Our study demonstrated that MSCs-exo perhaps induced HUVECs to form capillary-like structures in vitro. The effect of MSCs-exo in promoting angiogenesis would be reduced when the stem cells were subjected to TNFα and IL6 stimulation. Besides endothelial cell angiogenesis-related molecular expression, functional characteristics such as the PI3K-AKT signaling pathway may be down-regulated in MSCs-exo that were stimulated with IL6.

The major limitation of this study is that it was conducted in vitro. Further research needs to be conducted in vivo using an animal model that more closely mirrors the inflammatory environment to which MSCs are exposed when administered for treatment in humans.

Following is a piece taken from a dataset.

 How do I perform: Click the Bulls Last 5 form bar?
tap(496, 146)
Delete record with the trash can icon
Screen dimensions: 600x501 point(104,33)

In conclusion, inflammatory cytokines may lead to changes in exosomal miRNAs that abnormally impact cellular components, molecular function, and biological processes. Further in vivo research needs to be conducted to explore how the treatment efficacy of MSCs is impacted by these inflammatory-induced changes in exosomes and their miRNAs.

ARTICLE HIGHLIGHTS

Research background

Stem cell transplantation has been developing rapidly and has resulted in breakthroughs for the treatment of various diseases.

Research motivation

Treatments utilizing stems cells often require stem cells to be exposed to inflammatory environments, such as vascular cell adhesion molecule-1, tumor necrosis factor α (TNFα), and interleukin 6 (IL6). Stem cell-derived exosomes are especially important in producing miRNAs that impact angiogenesis.

Research objectives

MicroRNAs (miRNAs) are RNAs 0-20 nucleotides in length, which are derived from hairpin-like precursor miRNAs. They acts as important regulators of mRNA expression. It has been reported that miRNAs play critical roles in some cells and have the potential as diagnostic and therapeutic biomarkers.

Research methods

The morphology and quantity of mesenchymal stem cell (MSC) exosomes (MSCs-exo) are influenced by different inflammatory cytokine environments.

Research results

The morphology and quantity of each group of MSC exosomes were observed and measured. The miRNAs in MSCs-exo were sequenced. Differential expression of miRNAs and their target genes as well as the related regulatory mechanisms were researched.

Research conclusions

TNFα and IL6 may influence the expression of miRNAs that down-regulate the PI3K-AKT, MAPK, and VEGF signaling pathways; particularly, IL6 significantly down-regulates the PI3K-AKT signaling pathway.

Research perspectives

Overall, inflammatory cytokines may lead to changes in exosomal miRNAs that abnormally impact cellular components, molecular function, and biological process, particularly angiogenesis.

ACKNOWLEDGEMENTS

The authors would like to thank all members of the Jinan University Biomedical Translational Research Institute Laboratory who provided us with critical comments and support.

Table 3

Comparison of differentially expressed angiogenesis-related miRNAs between the TNFα group and control group

miRNA id	Count (control)	Count (TNFα)	TPM (control)	TPM (TNFα)	Log2 ratio (TNFα/ control)	Up/ down-regulation (TNFα/ control)	P	FDR
hsa-miR-196a-5p	26485	8359	1616.96	403.05	-2.004253263	Down	0	0
hsa-miR-320e	161	46	9.83	2.22	-2.14663174	Down	5.95E-23	6.85E-22

P-values were corrected. TPM: Transcripts per kilobase million; FDR: False discovery rate; TNF: Tumor necrosis factor.